Though accords granting more autonomy to the South ended the war for a time, the government did not follow through with its promises. A declaration of Islamic law (often translated as sharia) by the centralized government in Khartoum recharged the Southern guerrilla movement, kindling anew the quest for political autonomy and religious freedom for all ethnic groups and regions both North and South in a “New Sudan.”
Twenty more years of exceptionally cruel war—fought in Southern Sudan largely off camera and outside the attention span of most Westerners—caused the death of nearly two million people, and displaced three million. The displaced fled in all directions—toward Uganda, the Central African Republic, Kenya, Egypt and Ethiopia; internally toward Darfur and north to Khartoum; and some to Australia, Canada, and the United States.
Withholding power, religious freedoms, and economic advantages from the South by the Northern government continued through two coups. The current president of Sudan, Omar Hassan Al-Bashir, attained power in 1989 through one of the coups, dissolving political parties and violently dispatching opponents. Since 1989, as for so many years before, Sudan’s people have suffered from the cruelties of war in some way or another.
The war is not about religion. Washington Post reporter Emily Wax wrote that the long-running war between North and South had religious undertones mixed with the desire of the South to share in governance of Sudan. In Darfur the war is about the grab of resources by the most powerful from the least.
The war may be in part about a long-running political battle between Sudanese president Al-Bashir and one of his chief rivals, Hassan al-Turabi. This suggestion of Emily Wax points to the complicated braid of Sudan’s politics. A former speaker of parliament and college professor, Turabi headed—and continues to influence—an Islamist approach to reform and transformation in Sudan, according to Alex de Waal.
The war is regional and international, not simply local rebel groups fighting an autocratic government. Arming the government-backed militias are Chad, Nigeria, Cameroon, Niger, and the Central Republic of Africa. Located both in South Sudan and in South Darfur are large reserves of oil. Oil is a key resource that the North does not have and the South does. Farther afield, China is a huge buyer of Sudanese oil, controlling between 60% and 80% of Sudan’s total oil production. US oil companies pulled out of Sudan when Omar Al-Bashir took power in 1989.
Summary of Key Issues
• High intensity conflict. The comprehensive peace agreements of 2005 and 2008 have not stabilized Northern and Southern Sudan. Conflicts continue among many groups.
• Widespread displacement. As of April 2009 all of Sudan’s neighbors—Chad, Ethiopia, Kenya, Central African Republic, Democratic Republic of the Congo, and Uganda—were providing shelter for almost five million Sudanese refugees.
• Destruction of livelihood. Displacement not only destabilizes a region. It also results in the destruction of livelihoods. As a result, the lack of access to basic necessities such as food staples, soap, firewood, and water has soared.

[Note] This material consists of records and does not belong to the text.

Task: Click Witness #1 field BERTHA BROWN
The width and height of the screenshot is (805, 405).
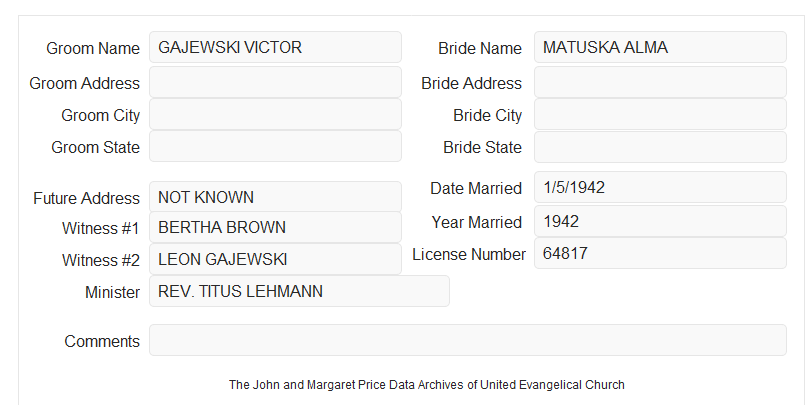Action: click(x=275, y=227)
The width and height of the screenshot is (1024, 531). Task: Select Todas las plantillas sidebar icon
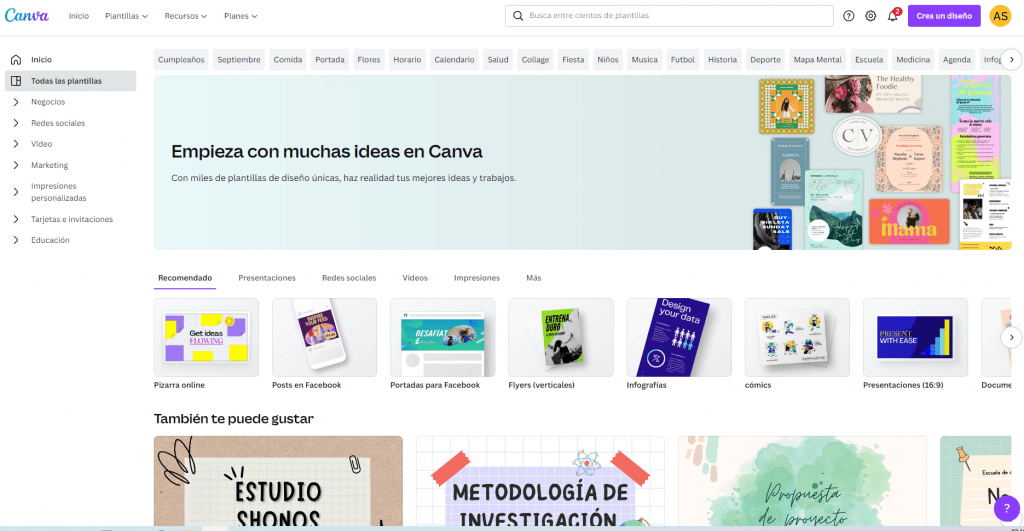click(x=15, y=81)
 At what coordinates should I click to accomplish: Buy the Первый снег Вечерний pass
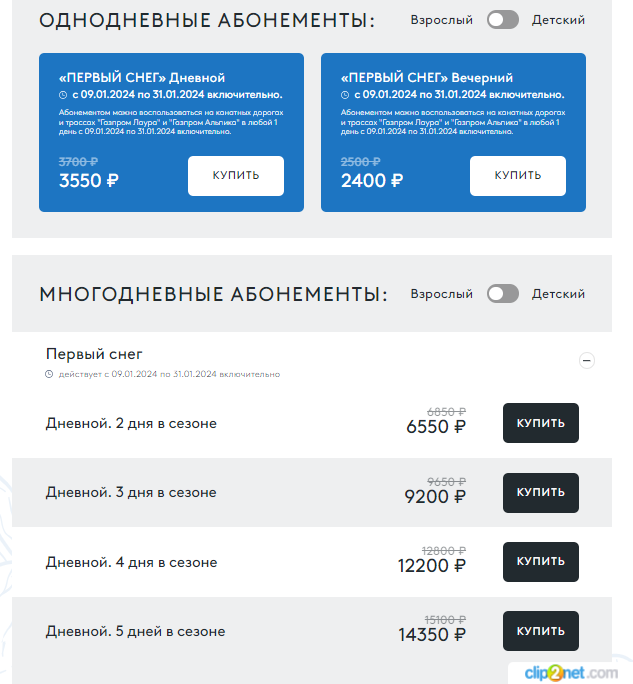518,175
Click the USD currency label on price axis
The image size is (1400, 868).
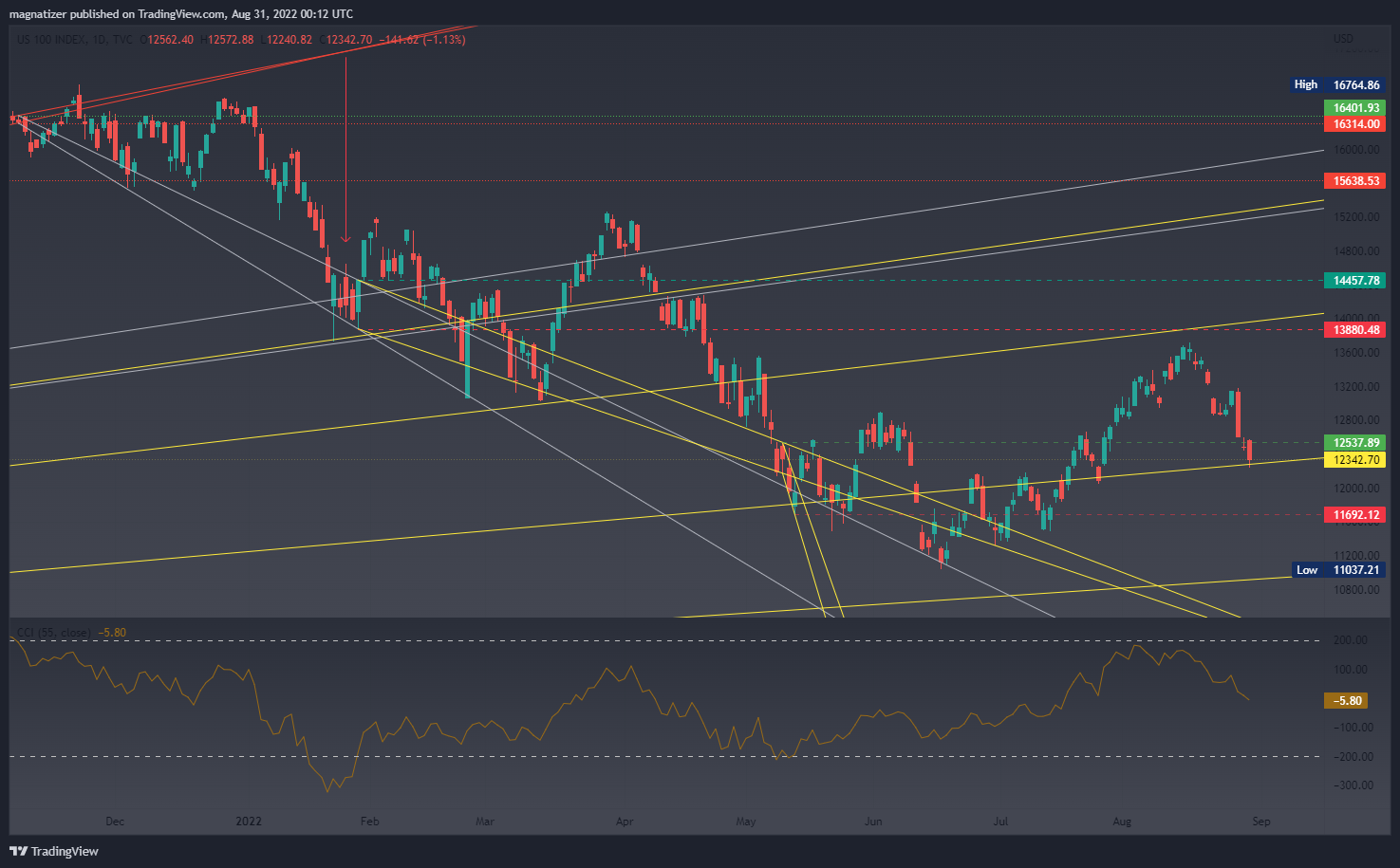(x=1343, y=39)
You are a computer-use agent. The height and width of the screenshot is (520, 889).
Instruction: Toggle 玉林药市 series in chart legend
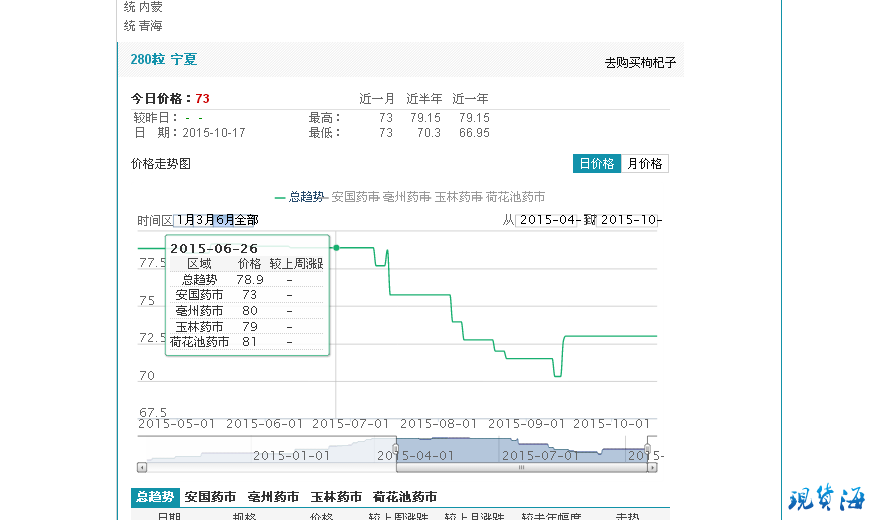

• Chronic drought and climate change. In 2008 world food prices hit highs that had not been seen since the late 1970s. This, coupled with poor rainy seasons caused by the changes in global climate in many areas of Sudan, created water and food shortages, according to Gerard Prunier in A 21st Century Genocide, a history of the conflict in Darfur.
• Additional strains on resources. In early- to mid-2005 some 285,000 people were displaced by the 21-year civil war began returning to their Southern Sudan homes. These migrations placed considerable strain on resource-deficient communities of the South.
• Difficulty of consensus. Gaining consensus on how to solve the many issues of land use, power sharing, and conflict resolution has been difficult to the point of catastrophe.
• Crippling poverty. Poverty has crippled all Sudanese, perhaps especially those who lost animals to the droughts.